Output the LCM of $A$ and $B$. You can use the __gcd function in C++.

cout << A * B / __gcd(A, B) << endl;

# D: Brick Break

Greedy to find the longest subsequence of $1, 2, 3, \dots$. If there is no such subsequence (i.e. no $1$ in the sequence) output -1.

int t, nxt = 1, cnt = 0;
for (int i = 0; i < N; i++) {
cin >> t;
if (t == nxt)
nxt++;
else
cnt++;
}
cout << (cnt == n ? -1 : cnt);

# E: Double Factorial

If $N$ is odd, the number of trailing zeros is 0. Otherwise, it is the number of 5 in the prime factorization of $2 \cdot 4 \cdot \dots \cdot N$.

if (N % 2) cout << 0;
else {
long long ans = 0;
while (N) {
ans += N / 10;
N /= 5;
}
}

# F: Playing Tag on Tree

Assume that Aoki is standing on the root of the tree. Then Aoki always walk downwards. We can exhaust the ending vertex of Takahashi.

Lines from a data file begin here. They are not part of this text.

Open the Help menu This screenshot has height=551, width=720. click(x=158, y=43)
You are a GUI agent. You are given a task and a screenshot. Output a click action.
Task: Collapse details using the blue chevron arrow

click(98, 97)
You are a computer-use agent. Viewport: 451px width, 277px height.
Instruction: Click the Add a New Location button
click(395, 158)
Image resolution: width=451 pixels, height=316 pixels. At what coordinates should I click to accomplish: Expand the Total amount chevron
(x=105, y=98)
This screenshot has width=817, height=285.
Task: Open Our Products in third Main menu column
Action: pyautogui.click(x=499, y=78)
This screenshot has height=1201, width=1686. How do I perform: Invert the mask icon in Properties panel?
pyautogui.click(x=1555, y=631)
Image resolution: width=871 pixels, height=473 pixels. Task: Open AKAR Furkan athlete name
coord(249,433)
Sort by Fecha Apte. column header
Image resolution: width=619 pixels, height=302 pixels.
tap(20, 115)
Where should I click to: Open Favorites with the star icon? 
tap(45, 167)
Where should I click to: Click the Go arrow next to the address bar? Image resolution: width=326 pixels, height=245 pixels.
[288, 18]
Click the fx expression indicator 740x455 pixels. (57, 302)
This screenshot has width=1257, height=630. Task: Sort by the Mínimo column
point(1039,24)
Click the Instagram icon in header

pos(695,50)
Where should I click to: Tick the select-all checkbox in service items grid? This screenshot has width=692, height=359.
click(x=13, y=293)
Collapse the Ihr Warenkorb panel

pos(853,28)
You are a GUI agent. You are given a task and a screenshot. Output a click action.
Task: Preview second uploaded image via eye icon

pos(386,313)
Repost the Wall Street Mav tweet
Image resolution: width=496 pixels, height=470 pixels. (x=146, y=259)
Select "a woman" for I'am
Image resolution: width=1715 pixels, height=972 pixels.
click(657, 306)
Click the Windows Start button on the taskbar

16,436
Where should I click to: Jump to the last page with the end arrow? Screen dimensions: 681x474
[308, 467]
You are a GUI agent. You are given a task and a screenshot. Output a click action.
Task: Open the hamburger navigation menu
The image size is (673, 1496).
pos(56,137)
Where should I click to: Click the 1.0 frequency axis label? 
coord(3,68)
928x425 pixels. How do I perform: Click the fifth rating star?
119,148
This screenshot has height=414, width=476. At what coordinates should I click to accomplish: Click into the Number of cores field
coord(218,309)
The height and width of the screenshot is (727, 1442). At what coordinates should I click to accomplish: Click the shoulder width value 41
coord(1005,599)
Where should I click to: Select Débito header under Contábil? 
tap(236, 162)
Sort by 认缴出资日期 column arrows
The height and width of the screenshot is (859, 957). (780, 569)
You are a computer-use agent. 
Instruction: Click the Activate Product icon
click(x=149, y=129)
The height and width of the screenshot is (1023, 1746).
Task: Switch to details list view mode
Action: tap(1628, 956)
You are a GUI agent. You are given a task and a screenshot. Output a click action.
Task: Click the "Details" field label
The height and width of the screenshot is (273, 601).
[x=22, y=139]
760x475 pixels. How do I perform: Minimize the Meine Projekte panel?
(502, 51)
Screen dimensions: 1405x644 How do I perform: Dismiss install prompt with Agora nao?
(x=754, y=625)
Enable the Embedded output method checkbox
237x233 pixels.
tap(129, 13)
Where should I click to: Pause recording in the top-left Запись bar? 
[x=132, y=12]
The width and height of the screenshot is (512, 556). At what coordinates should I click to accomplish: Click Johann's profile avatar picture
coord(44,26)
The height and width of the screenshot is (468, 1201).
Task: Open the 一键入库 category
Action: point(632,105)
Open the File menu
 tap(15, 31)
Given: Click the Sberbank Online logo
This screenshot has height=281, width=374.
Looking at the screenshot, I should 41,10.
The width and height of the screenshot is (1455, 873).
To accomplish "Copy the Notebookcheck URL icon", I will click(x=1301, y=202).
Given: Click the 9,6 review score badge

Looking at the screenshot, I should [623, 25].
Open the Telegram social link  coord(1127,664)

If Takahashi ends at vertex $E$, then he will first move to the lowest common ancestor of $E$ and $u$. We must check that Aoki cannot reach this vertex before Takahashi does. Then Takahashi and Aoki will both move downwards until Takahashi reaches node $E$. Finally, Aoki moves towards Takahashi while Takahashi keeps moving between $E$ and parent of $E$.